They put down that conch stretched out, saying: "Speak, Sir Conch! Speak, Sir Conch!" That conch certainly did not make a sound. They put down that conch on the side ... they made (it) stand up ... they struck (it) with a stick ... they shook (it) saying: "Speak, Sir Conch! Speak, Sir Conch!" That conch certainly did not make a sound. Then, that conch-blower thought this: "To what extent these borderer people are fools. For how can they search (so) unwisely for the conch-sound?" While they were watching, he, having grasped the conch, having sounded the conch thrice, having taken the conch, went away.

... or as separate parts ...

te taṃ saṅkhaṃ uttānaṃ nipātesuṃ:

They put down that conch stretched out, saying:

(down) Nipātesṃ, aorist causative (see Warder p.81).

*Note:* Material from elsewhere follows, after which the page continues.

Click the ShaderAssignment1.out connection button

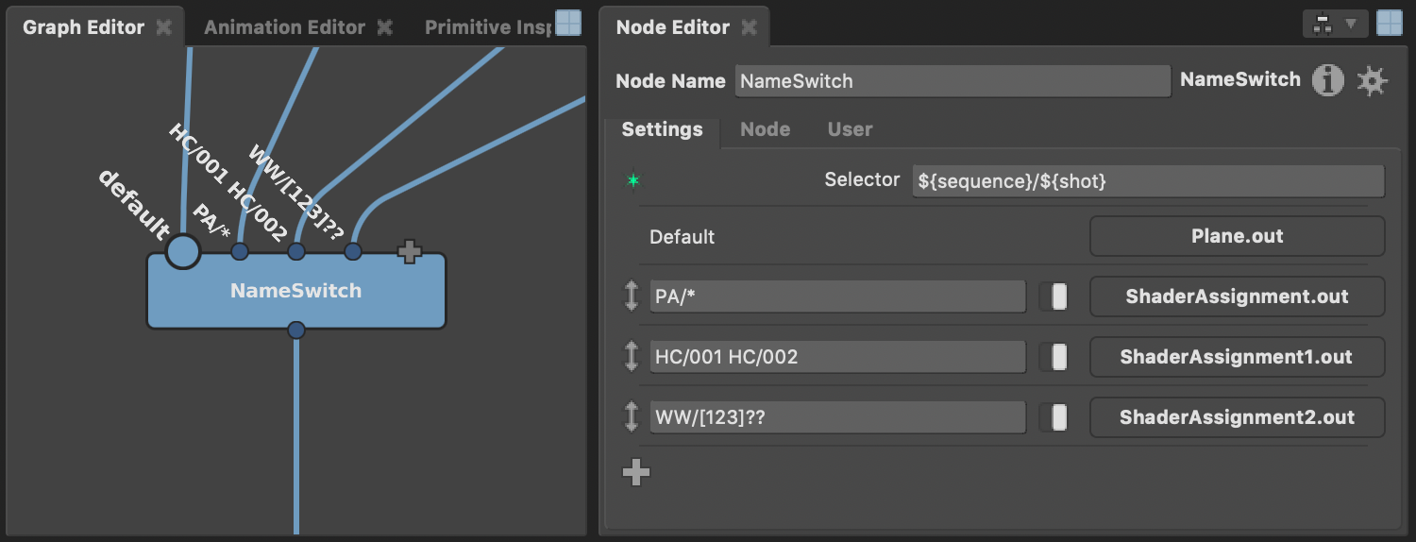pos(1237,357)
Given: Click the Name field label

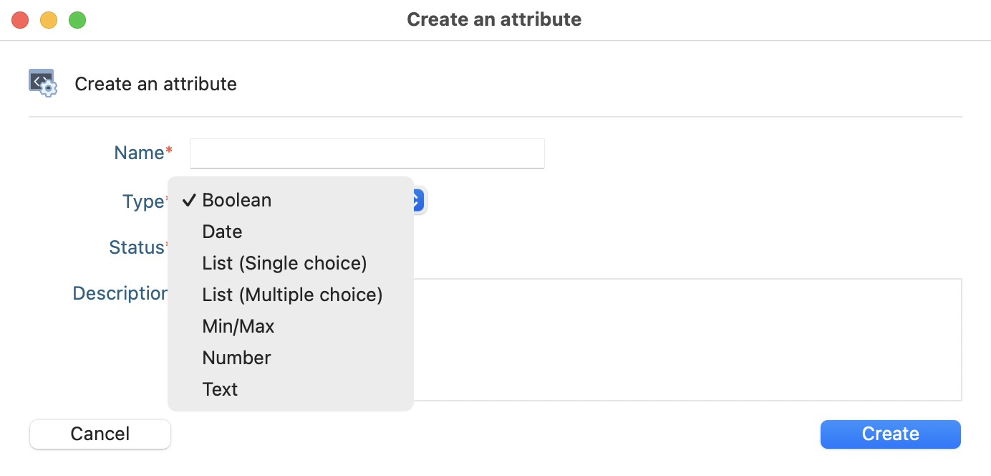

(stretched out) i.e., they laid it down flat.

The following sentence ends in ti which here marks direct speech, thus 'saying'.

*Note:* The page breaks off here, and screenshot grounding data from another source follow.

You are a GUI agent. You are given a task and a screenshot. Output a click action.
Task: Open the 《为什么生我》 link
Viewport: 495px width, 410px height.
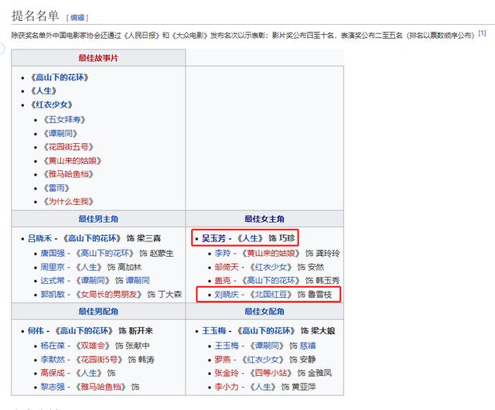pyautogui.click(x=69, y=202)
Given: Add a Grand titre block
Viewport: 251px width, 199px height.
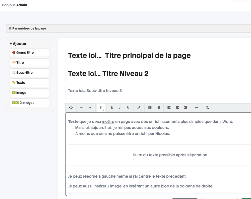Looking at the screenshot, I should coord(29,53).
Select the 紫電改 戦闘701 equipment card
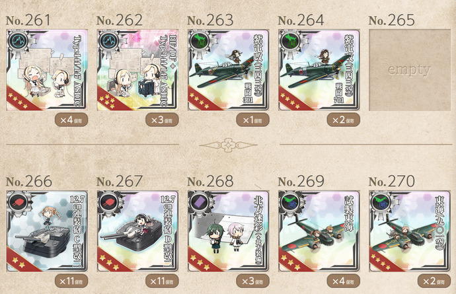Screen dimensions: 456x294 319,70
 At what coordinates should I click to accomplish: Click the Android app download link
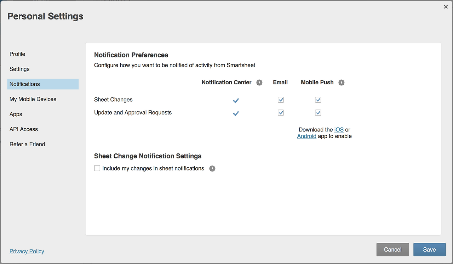306,136
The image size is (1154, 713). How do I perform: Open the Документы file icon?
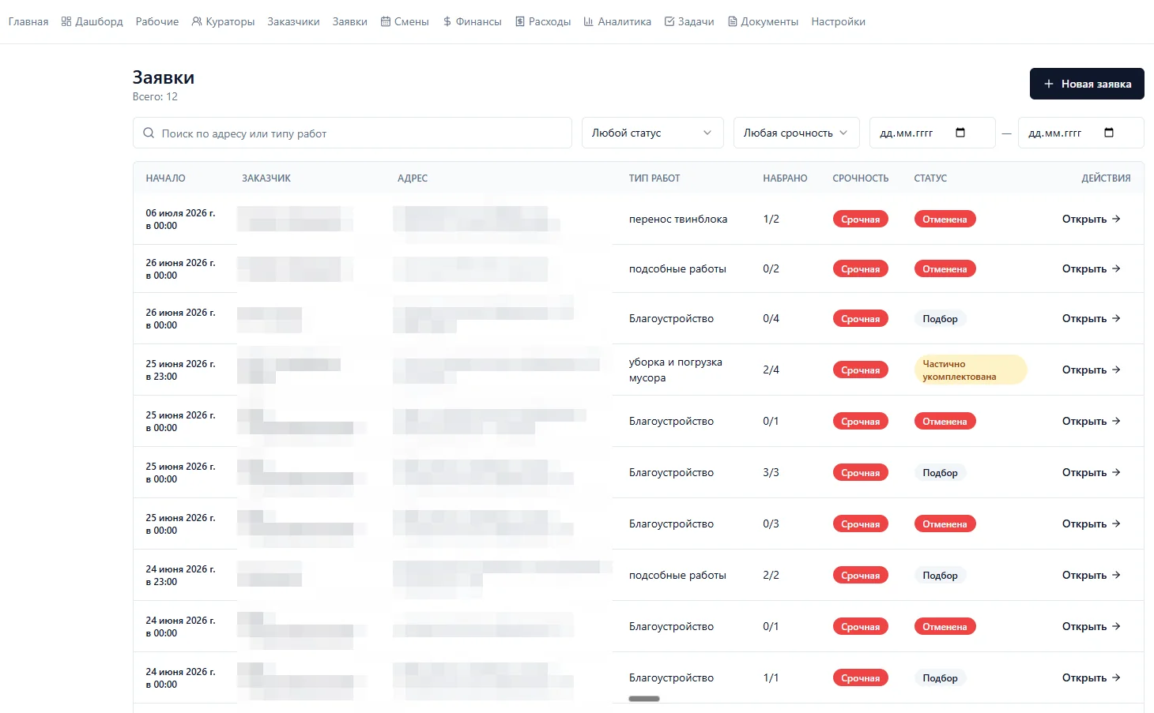pos(733,21)
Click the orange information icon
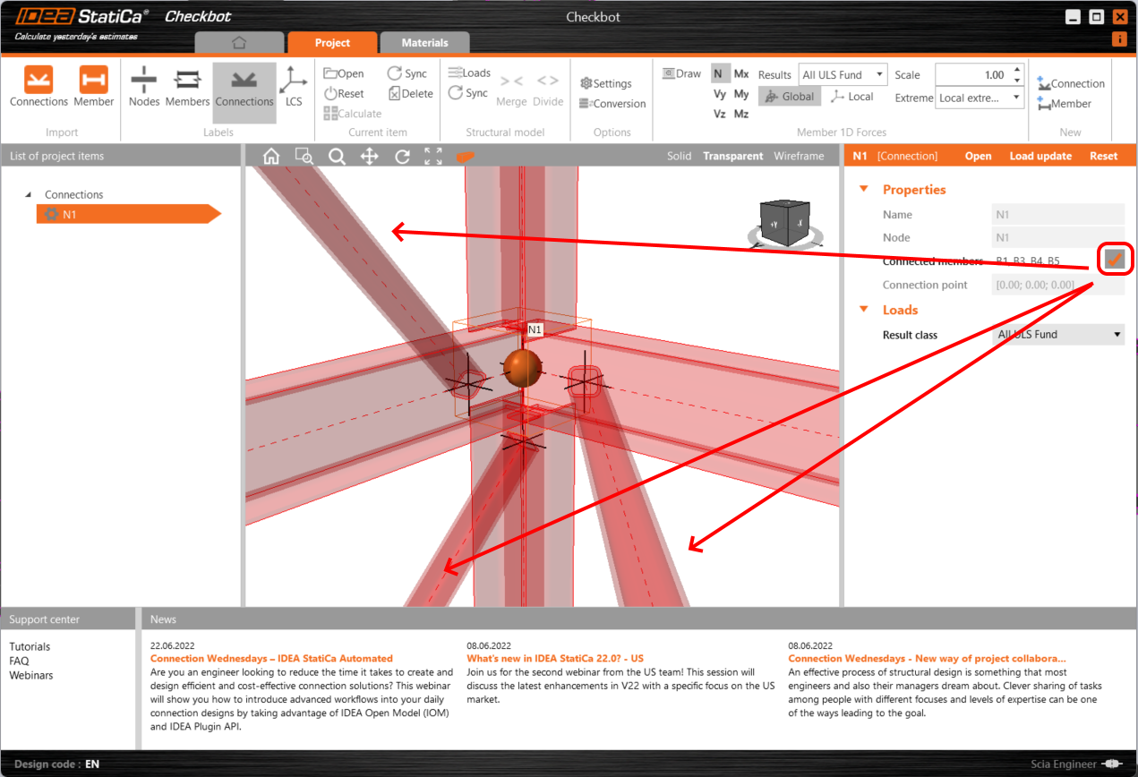1138x777 pixels. [x=1119, y=39]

vadehi bho saṅkha, vadehi bho saṅkhā ti.

"Speak, Sir Conch! Speak, Sir Conch!"

(speak) Vadehi, imperative, see Warder p.35.

See Alphabet table from Lesson 1 (opens in new tab)

n'eva so saṅkho saddaṃ akāsi.

That conch certainly did not make a sound.

(certainly) Eva, adds emphasis.

te taṃ saṅkhaṃ passena nipātesuṃ …

They put down that conch on the side ...

Passena, indeclinable or instrumental of manner, see Warder p.45.

uddhaṃ ṭhapesuṃ …

they made (it) stand up ...

Ṭhapesuṃ, see Warder p.81.

daṇdena ākoṭesuṃ …

they struck (it) with a stick ...

sandhuniṃsu1:

they shook (it) saying:

vadehi bho saṅkha, vadehi bho saṅkhā ti.

"Speak, Sir Conch! Speak, Sir Conch!"

n'eva so saṅkho saddaṃ akāsi.

That conch certainly did not make a sound.

atha kho tassa saṅkhadhamassa etad ahosi:

Then, that conch-blower thought this:

(conch-blower) Saṅkhadhama = saṅkha ('conch') + dhama ('blower'), a genitive tappurisa compound. That is, the case relationship between the two members of the compound, saṅkha and dhamo, is the genitive, 'blower of the conch'. The compound as a whole is also genitive, thus the ending '-ssa'. See Warder pp.77-78.

Or 'it occurred to him', lit. 'of that conch-blower there was this'. The standard Pali idiom used to express thinking, see Warder p.56.

yāva bālā ime paccantajā manussā.

"To what extent these borderer people are fools.

Two adjectives and a pronoun preceding the noun that they qualify, i.e. manussā, 'people'. This is an emphatic construction; usually only one adjective precedes the noun (see Warder p.61). Note again the lack of a verb, the verb 'to be' must be added.

kathaṃ hi nāma ayoniso saṅkhasaddaṃ gavesissantī ti.

For how can they search (so) unwisely for the conch-sound?"

(how can) Kathaṃ hi nāma. Goes with the future tense, the meaning being indignation/disapproval, see Warder p.55. The future tense is not suitable for the English translation. (The point of course is to retain the meaning of the Pali, i.e. indignation/disapproval, not the literal tense of the verb.)

(unwisely) Ayoniso, none of Warder's translations fit the context very well.

(conch-sound) Saṅkhasaddaṃ = saṅkha ('conch') + sadda ('sound'), a genitive tappurisa compound, 'sound of the conch', see Warder pp.77-78.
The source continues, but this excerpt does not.